Text excerpt -
Del Monte then argued, in vain, that plaintiffs lacked constitutional and statutory standing.  But like most plaintiffs, they’d figured out how to properly allege that they bought/paid a premium they wouldn’t have paid in the absence of false advertising.  Del Monte’s citations to cases where plaintiffs alleged that products were defective were inapposite.

Then Del Monte posited that plaintiffs didn’t plausibly plead reliance and deception, since no reasonable consumer would be deceived because reasonable consumers don’t know the details of what FDA regulations require in order to use certain terms.  But the court found it plausible that a reasonable consumer would rely on “front of the package” labeling claims like “fresh,” “all natural,” and “a natural source of antioxidants” when selecting food products. Also, a reasonable consumer, finding a plastic container of fruit in the refrigerated produce section labeled “Must Be Refrigerated,” and identifying no ingredients on the label as chemical preservatives could plausibly believe that the product is fresh cut fruit, and rely on that to buy it/pay a premium for it.

The Song-Beverly Consumer Warranty Act claim failed, though, because products intended for individual consumption are excluded from it.  And the Magnuson-Moss Warranty Act claim failed because claims about nutrient contents are typically product descriptions, not written warranties (promises of freedom from defect).

Recorded data -
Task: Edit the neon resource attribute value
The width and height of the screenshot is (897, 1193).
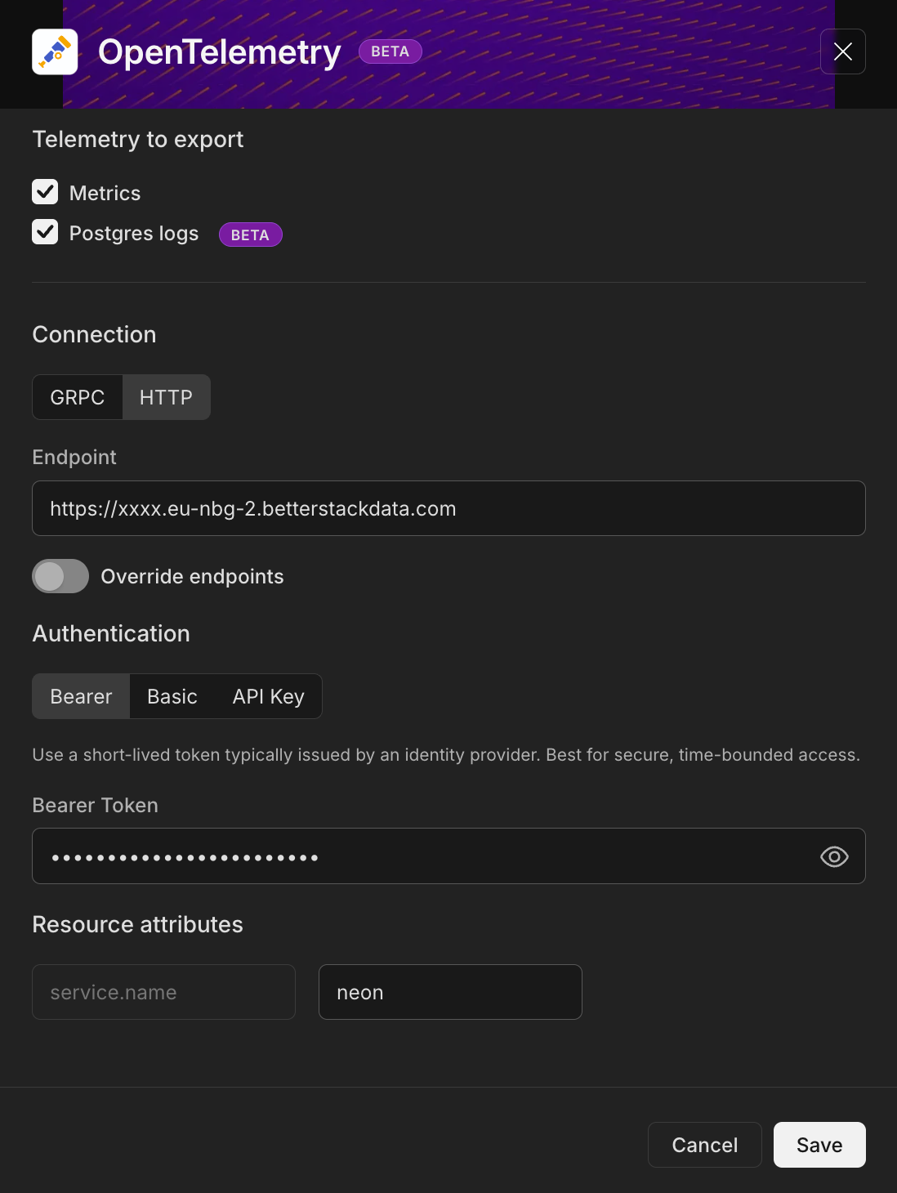Action: point(449,992)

What to work on -
A) In the excerpt on the Del Monte labeling case, why did the Song-Beverly Consumer Warranty Act claim fail?
B) Reproduce the Del Monte labeling excerpt from "The Song-Beverly Consumer" up to and including "freedom from defect).".

Solutions per task -
A) It failed because products intended for individual consumption are excluded from that act.

B)
The Song-Beverly Consumer Warranty Act claim failed, though, because products intended for individual consumption are excluded from it.  And the Magnuson-Moss Warranty Act claim failed because claims about nutrient contents are typically product descriptions, not written warranties (promises of freedom from defect).